To reach the cache you need to drive into the Village of Lode, and park at the parking coords near the Church on the high street. Please don't be tempted to park at the mill, or on Mill Road, as this is residential parking only, as you may be fined.

Lode Mill was built around 1745, and was used to grind corn until 1900, when it was converted to grind cement dug from the nearby quarry (which is just the other side of the river from the cache) for the Bottisham Lode Cement and Brick Company until the company went under in 1920.
In 1934 the Broughton family purchased the Mill, which lies at the end of the Anglesey Abbey estate which they had already purchased in 1926.
The Mill lay idle until 1978 when my father led the Cambridgeshire Wind and Watermill society in restoring it to full working condition.
In April 1982 the Mill ground corn again for the first time in over 82 years, and has continued to do so for the visitors to the National Trust property on at least one weekend per month ever since.
I spent most of the weekends of my childhood helping to run the Mill, and running around the grounds of the Abbey.

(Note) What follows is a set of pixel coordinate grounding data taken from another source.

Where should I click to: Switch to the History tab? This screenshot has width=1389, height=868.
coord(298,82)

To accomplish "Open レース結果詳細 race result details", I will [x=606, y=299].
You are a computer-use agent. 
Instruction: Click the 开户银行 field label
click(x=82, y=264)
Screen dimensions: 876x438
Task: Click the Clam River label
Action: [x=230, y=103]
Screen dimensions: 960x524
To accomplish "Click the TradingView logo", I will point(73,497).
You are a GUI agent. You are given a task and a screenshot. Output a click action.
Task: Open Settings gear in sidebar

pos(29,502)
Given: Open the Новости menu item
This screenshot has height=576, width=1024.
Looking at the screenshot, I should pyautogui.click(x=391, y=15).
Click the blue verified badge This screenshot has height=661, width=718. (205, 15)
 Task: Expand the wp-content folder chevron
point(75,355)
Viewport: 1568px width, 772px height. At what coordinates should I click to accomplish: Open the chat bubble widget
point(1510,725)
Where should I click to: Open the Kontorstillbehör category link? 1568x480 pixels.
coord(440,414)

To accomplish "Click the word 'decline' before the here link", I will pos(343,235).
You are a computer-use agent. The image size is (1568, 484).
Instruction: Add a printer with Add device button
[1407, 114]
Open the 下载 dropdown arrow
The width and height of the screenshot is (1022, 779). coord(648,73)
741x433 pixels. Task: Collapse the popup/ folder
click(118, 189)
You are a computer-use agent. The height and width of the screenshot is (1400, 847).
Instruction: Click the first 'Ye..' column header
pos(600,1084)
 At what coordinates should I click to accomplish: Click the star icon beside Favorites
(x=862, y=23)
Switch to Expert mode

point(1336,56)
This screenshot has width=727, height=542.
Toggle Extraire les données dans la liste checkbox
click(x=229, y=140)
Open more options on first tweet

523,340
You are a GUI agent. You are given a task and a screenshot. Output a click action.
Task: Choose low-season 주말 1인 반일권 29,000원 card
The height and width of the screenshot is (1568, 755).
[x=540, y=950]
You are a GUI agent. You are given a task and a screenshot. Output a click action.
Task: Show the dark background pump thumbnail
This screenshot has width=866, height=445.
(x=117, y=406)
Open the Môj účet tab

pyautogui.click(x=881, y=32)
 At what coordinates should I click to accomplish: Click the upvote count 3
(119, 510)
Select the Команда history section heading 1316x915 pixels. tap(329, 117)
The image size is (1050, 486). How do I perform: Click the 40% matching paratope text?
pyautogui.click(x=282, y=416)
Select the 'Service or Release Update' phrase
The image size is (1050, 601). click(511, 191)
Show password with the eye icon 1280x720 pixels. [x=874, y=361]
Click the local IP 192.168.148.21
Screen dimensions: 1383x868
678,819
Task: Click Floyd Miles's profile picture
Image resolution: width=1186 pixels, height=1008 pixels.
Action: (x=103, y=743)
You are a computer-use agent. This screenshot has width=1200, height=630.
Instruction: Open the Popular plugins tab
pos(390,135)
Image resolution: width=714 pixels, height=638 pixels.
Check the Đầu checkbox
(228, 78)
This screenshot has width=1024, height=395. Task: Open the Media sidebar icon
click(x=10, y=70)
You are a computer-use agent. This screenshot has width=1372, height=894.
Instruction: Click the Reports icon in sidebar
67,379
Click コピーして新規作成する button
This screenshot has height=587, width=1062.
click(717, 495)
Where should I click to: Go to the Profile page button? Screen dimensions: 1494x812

If you wish to enter the National Trust property, you will need to take the main entrance off Quy Road before you enter the village.
The cache itself is a short walk away along the river, about halfway between the mill and the bend in the river, away from the river bank.
There will be muggles by the bucket load passing by on the other side of the river (depending on the time of day), but the cache is now located in a spot where you shouldn't be observed so easily.
This cache forms part of a circular walk taking in 4 caches:
Update Easter 2019
The cache has been relocated by about 5m away from the coords to a different tree (check the hint to help find the correct one), due to birds nesting on top of the old hiding spot. The new cache is a tube with a red top.